Institutions Significantly Shift to Global Equity Markets

New research from Goldman Sachs shows pension funds and other institutional investors based in developed markets could raise their emerging markets equity weighting in the next two decades.

(September 10, 2010) — According to new research from Goldman Sachs, pension funds and other institutional investors based in developed markets could increase their emerging market equity weightings to 18% in the next 20 years from the current level of 6%.

“Over the next two decades, the emerging equity markets are likely to increase substantially in absolute terms and overtake developed markets in terms of capitalization,” the authors wrote. “The primary drivers are rapid economic growth and the maturing of equity markets that are at earlier stages of development.” The authors note that China might surpass the US in equity market capitalization terms by 2030 and become the single largest equity market in the world. According to Goldman’s research, China’s market cap of mainland- and Hong Kong-listed equities could rise to $41 trillion, or a 28% share of global equity, by 2030 from $5 trillion, or a 11% share. In contrast, the US equity market could rise more slowly to $34 trillion, or a 23% share of global equity, in 20 years from $14 trillion, or a 32% share, now, they write.

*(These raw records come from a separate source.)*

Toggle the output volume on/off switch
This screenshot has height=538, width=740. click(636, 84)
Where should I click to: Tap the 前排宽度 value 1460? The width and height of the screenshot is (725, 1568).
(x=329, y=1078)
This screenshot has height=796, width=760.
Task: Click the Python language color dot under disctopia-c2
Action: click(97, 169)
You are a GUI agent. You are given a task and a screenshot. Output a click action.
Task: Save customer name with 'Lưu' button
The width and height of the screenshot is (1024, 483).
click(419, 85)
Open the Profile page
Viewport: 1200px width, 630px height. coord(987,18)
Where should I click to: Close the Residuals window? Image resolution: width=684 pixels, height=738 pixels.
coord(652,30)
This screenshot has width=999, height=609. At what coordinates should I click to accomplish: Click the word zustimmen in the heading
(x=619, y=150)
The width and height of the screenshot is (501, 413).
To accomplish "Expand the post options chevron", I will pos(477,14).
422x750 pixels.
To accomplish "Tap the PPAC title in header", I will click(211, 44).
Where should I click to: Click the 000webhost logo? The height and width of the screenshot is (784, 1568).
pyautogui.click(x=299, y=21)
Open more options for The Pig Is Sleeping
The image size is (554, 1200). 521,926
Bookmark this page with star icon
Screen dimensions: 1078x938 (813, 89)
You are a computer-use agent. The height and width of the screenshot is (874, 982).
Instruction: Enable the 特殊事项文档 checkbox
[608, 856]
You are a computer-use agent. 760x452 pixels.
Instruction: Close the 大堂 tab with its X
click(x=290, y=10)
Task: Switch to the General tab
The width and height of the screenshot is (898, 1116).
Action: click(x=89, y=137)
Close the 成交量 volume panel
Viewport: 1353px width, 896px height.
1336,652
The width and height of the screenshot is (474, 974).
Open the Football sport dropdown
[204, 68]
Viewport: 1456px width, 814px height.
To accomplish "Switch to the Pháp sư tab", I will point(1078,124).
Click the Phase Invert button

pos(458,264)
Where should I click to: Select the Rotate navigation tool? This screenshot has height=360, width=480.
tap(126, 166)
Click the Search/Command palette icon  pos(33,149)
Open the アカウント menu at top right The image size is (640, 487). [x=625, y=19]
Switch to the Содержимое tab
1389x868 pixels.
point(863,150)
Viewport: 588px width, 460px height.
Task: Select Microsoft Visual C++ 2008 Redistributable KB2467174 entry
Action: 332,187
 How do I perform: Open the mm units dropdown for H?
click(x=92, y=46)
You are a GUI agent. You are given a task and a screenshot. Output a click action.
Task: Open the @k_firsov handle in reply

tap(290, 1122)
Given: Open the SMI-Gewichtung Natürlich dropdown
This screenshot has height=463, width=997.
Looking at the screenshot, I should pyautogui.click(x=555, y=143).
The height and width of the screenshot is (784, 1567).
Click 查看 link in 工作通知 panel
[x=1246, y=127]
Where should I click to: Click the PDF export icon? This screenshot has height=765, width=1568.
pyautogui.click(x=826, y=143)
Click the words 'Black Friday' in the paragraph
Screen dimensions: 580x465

The 48-page report, titled “EM Equity in Two Decades: A Changing Landscape,” stated that by 2030, emerging markets equity capitalization could rise to $80 trillion, or a 55% share of global equity. Meanwhile, developed markets could rise to $66 trillion, or a 45% share of global equity. The authors estimate that the overall global equity market would rise to $146 trillion by 2030, compared to its present value of $44 trillion — 69%, or $30 trillion, from developed markets and 31%, or $14 trillion, from emerging markets.